Exercise: Scan the listing below for the string "computer" and copy each line where it turns up.

Data for this exercise:
--- --- ---

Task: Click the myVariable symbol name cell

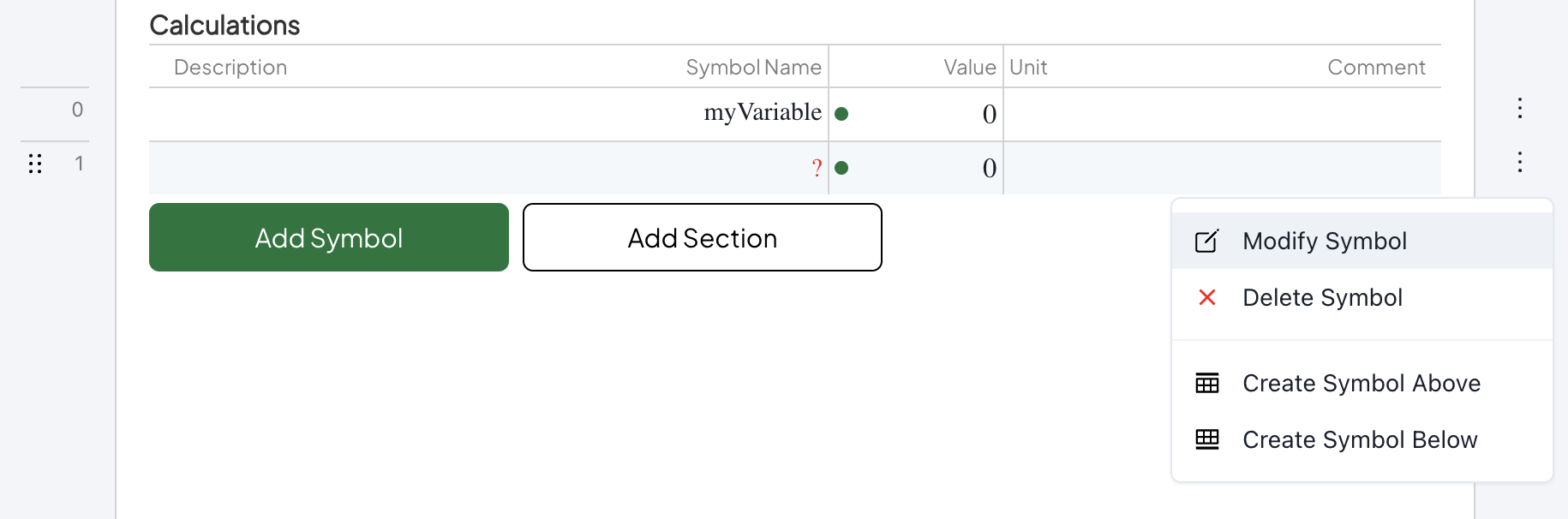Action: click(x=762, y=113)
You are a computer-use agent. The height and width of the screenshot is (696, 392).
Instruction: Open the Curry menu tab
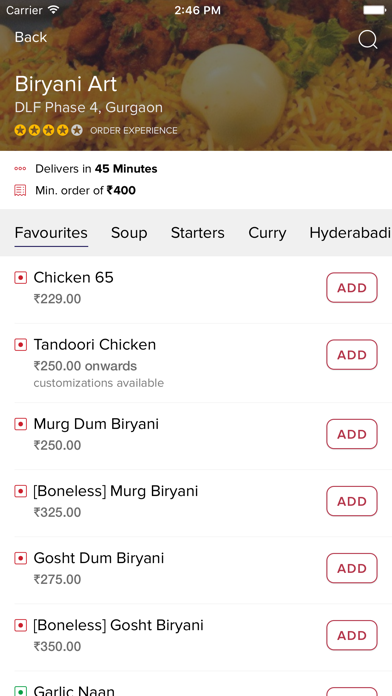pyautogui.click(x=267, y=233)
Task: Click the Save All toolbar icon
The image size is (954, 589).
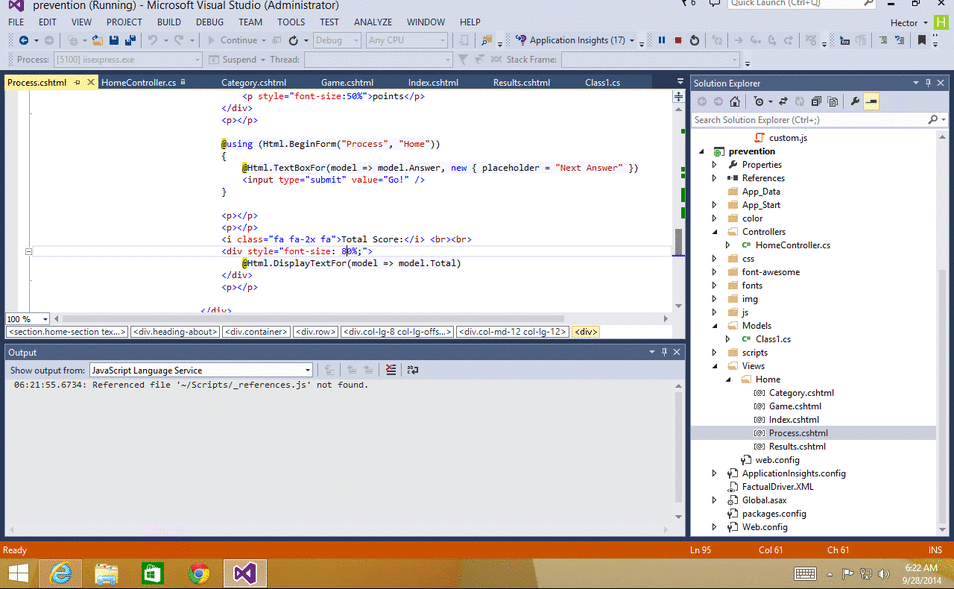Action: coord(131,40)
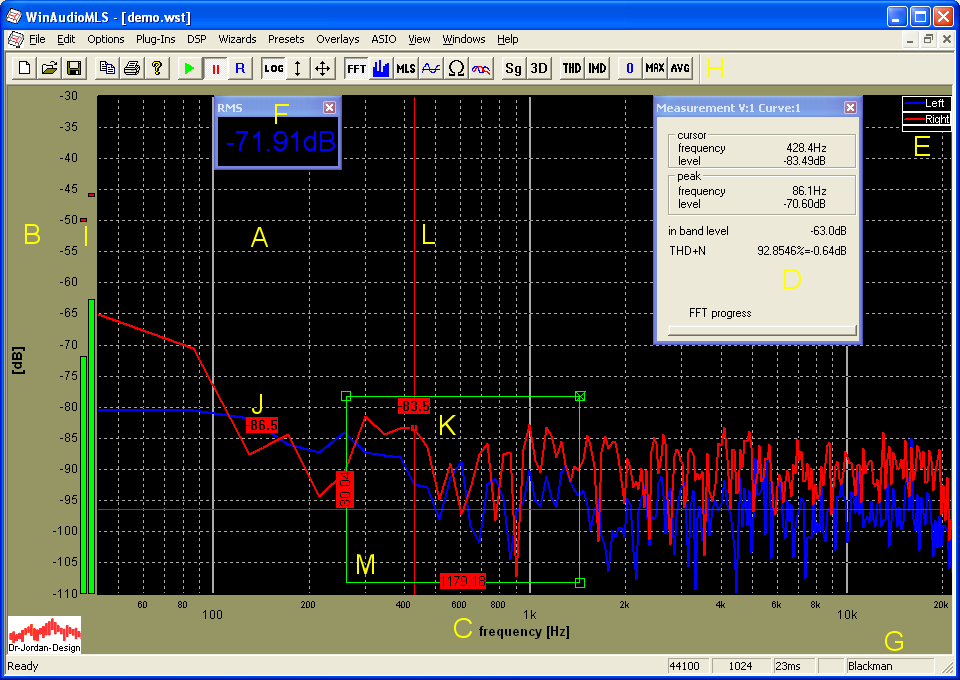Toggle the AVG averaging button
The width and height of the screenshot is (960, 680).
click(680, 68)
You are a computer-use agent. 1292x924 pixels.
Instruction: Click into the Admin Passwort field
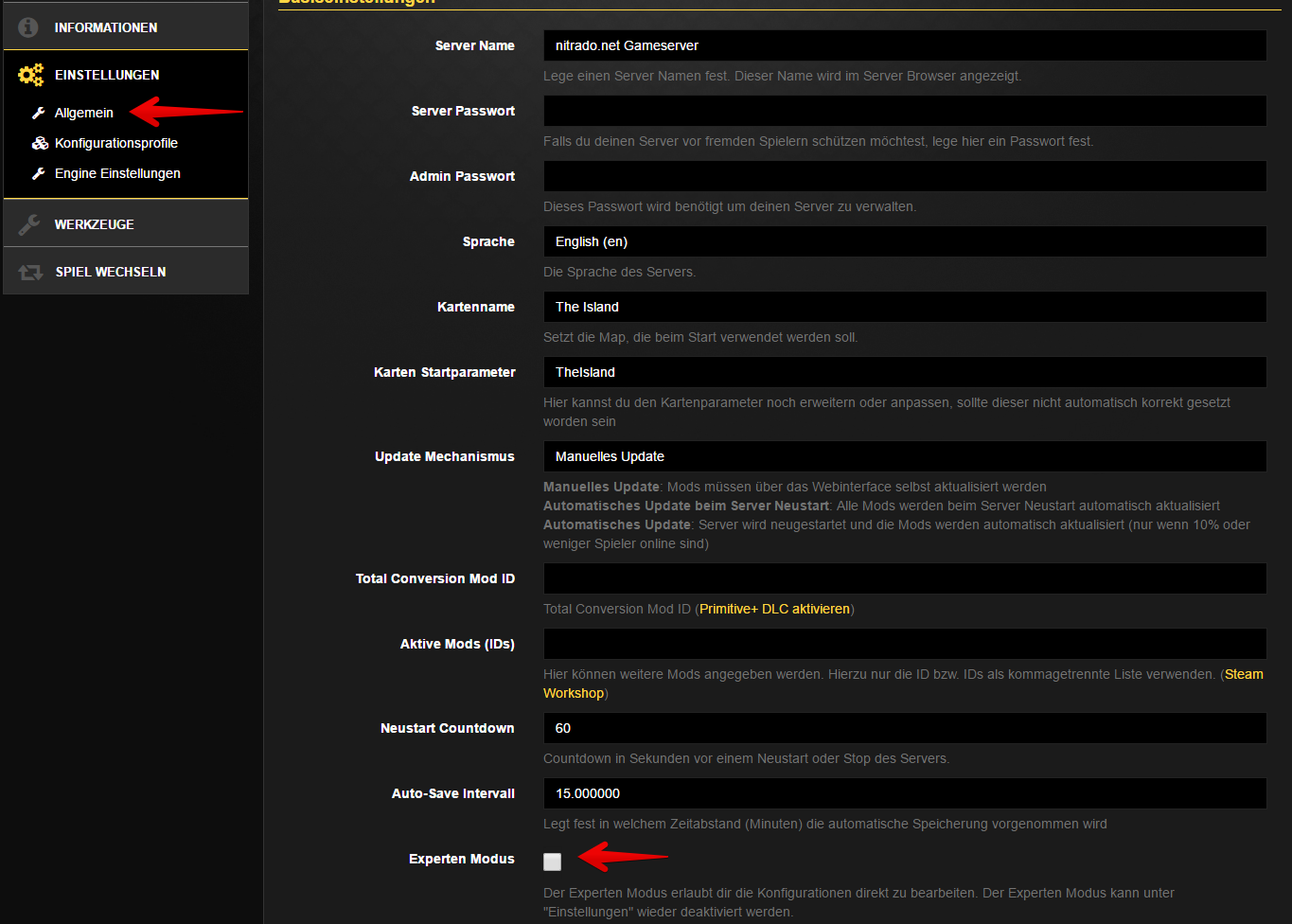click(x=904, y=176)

--- --- ---

Answer section:
You are a computer-use agent. The height and width of the screenshot is (696, 392).
You are a computer-use agent. 1292x924 pixels.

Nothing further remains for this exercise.